Citation du 4 mars 2010

Une société n'offrant comme perspective qu'une compétition sans merci où les soi-disants meilleurs gagnent en écrasant les plus faibles et les moins combatifs ne me semble pas porter l'espoir d'un avenir particulièrement radieux.

Pierre Joliot – La Recherche passionnément

La compétition sociale paraît être plus que jamais le ressort de notre société, du moins de l’activité professionnelle qui s’y dévoile. Car bien sûr pour ce qui est de la consommation, à part le premier jour des soldes, c’est l’inverse de la compétition.

On pourrait à juste titre s’en réjouir : car sans la compétions, la hiérarchie sociale s’ossifie, se cristallise en classes, en castes, en droit de naissance. Comme le rappelle Rawls, la compétition sociale n’est pas néfaste à condition d’être organisée au bénéfice de tous. Et c’est bien là ce qu’espèrent nous faire croire les politiques, les managers d’entreprises, sans oublier nos banquiers.

Pierre Joliot (1) attire notre attention sur quelque chose qu’on oublie systématiquement : dans une compétition, quel est le sort réservé aux perdants ? Par exemple, aux jeux du cirque du temps des romains, les perdants étaient régulièrement mis à mort : le public était d’ailleurs venu pour voir ça. Les combats de gladiateurs sont restés célèbres pour avoir été des combats à mort.
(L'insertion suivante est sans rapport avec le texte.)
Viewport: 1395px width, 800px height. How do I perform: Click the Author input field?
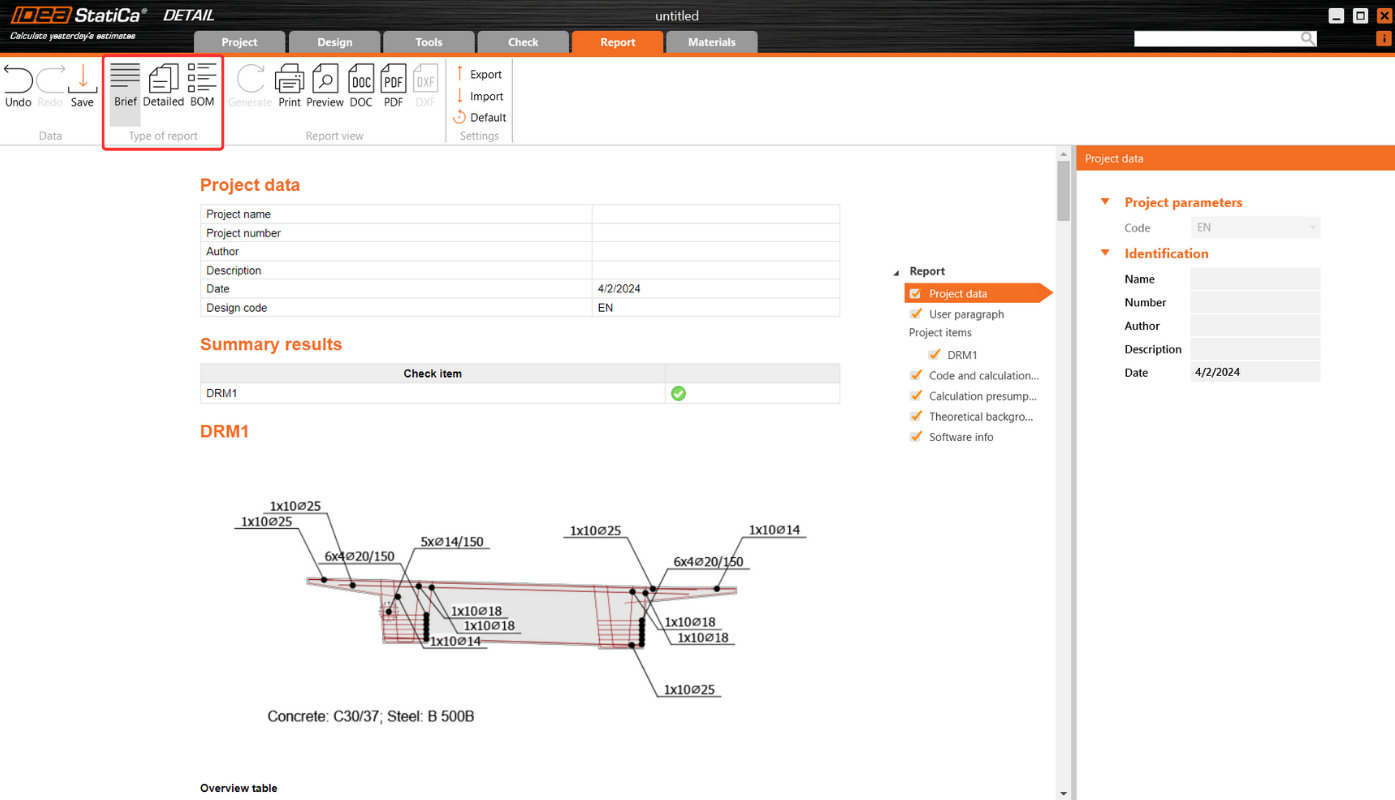coord(1254,326)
On va nous dire : tout ça, c’est des vieilles lanternes, ça n’intéresse plus personne. Quand dans une entreprise on organise un concours entre les vendeurs, c’est simplement pour stimuler la pugnacité de tous ; au bout du compte, c’est l’entreprise – et donc aussi tous ses employés – qui va être gagnante.

Très bien… Libre à vous de penser ça. Mais essayez aussi, rien que pour voir, de vous dire : et si le concours n’était fait que pour discerner non pas le meilleur, mais le moins bon de tous ? Et si même on faisait des concours non plus entre des individus, mais entre équipes, de telle sorte que, dans chacune d’entre elle, les meilleurs aient intérêt à vider les moins bons ? En bref si, dans la compétition, on ne cherchait qu’à désigner le maillon faible et à faire, comme dans cette emblématique émission, que ce soient les employés eux-mêmes ( et pas le DRH) qui virent le moins bon ( - Qu’il aille crever de faim ailleurs !) ?

Effectivement, comme le dit Pierre Joliot, ça ne porte pas l'espoir d'un avenir particulièrement radieux. Sauf à l’entendre comme Alexandre Zinoviev.


(1) Pierre Joliot-Curie est le fils d’Irène et de Frédéric Joliot-Curie, lui-même chercheur et professeur émérite au collège de France.